Excerpted records: Begin

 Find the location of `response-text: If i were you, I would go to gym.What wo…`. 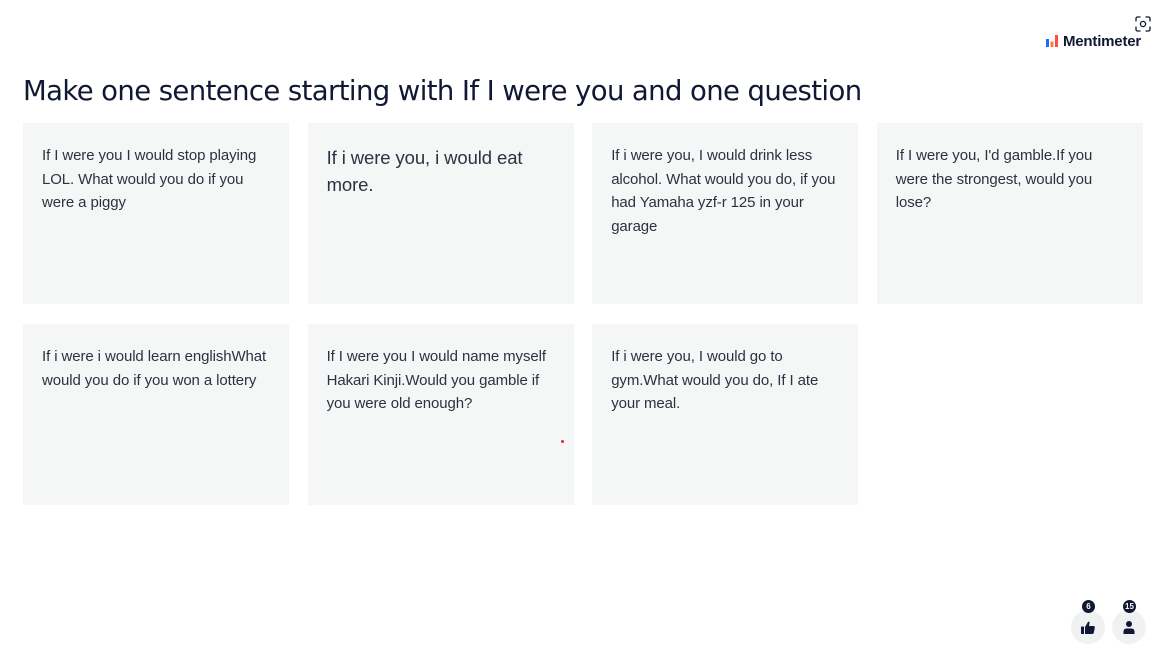

response-text: If i were you, I would go to gym.What wo… is located at coordinates (715, 380).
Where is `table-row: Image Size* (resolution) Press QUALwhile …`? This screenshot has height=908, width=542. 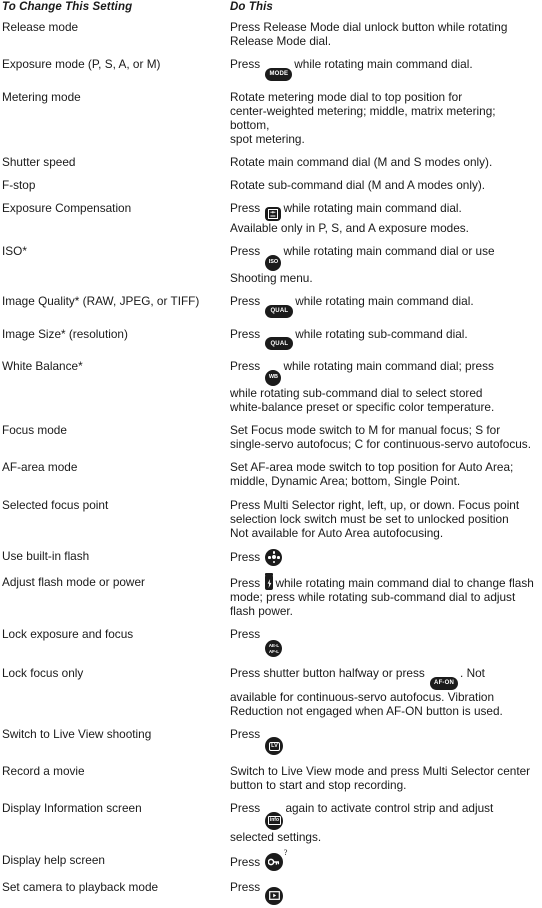
table-row: Image Size* (resolution) Press QUALwhile … is located at coordinates (271, 344).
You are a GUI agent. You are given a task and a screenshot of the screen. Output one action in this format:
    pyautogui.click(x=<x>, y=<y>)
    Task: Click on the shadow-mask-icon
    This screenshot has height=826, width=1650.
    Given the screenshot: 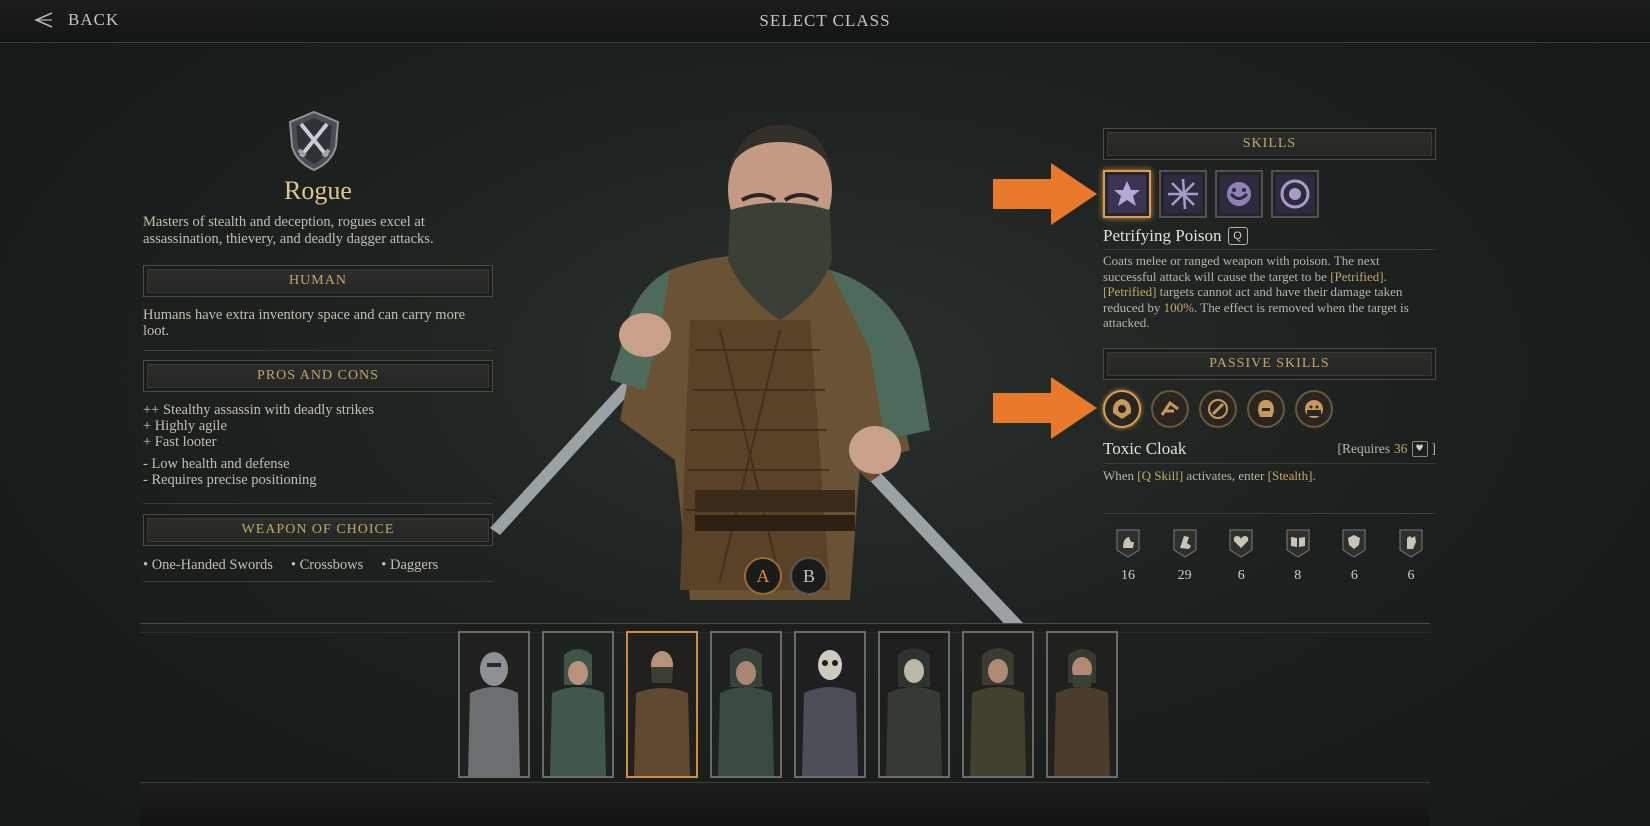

Excerpted records: End

What you should do :: Print the lines of the listing from the line containing "has height=908, width=542." through the end of the listing, including both ends and omitting the pictures.

Answer to the exercise ::
Where is `table-row: Image Size* (resolution) Press QUALwhile …`? This screenshot has height=908, width=542. 
table-row: Image Size* (resolution) Press QUALwhile … is located at coordinates (271, 344).
You are a GUI agent. You are given a task and a screenshot of the screen. Output one action in this format:
    pyautogui.click(x=<x>, y=<y>)
    Task: Click on the shadow-mask-icon
    This screenshot has height=826, width=1650.
    Given the screenshot: 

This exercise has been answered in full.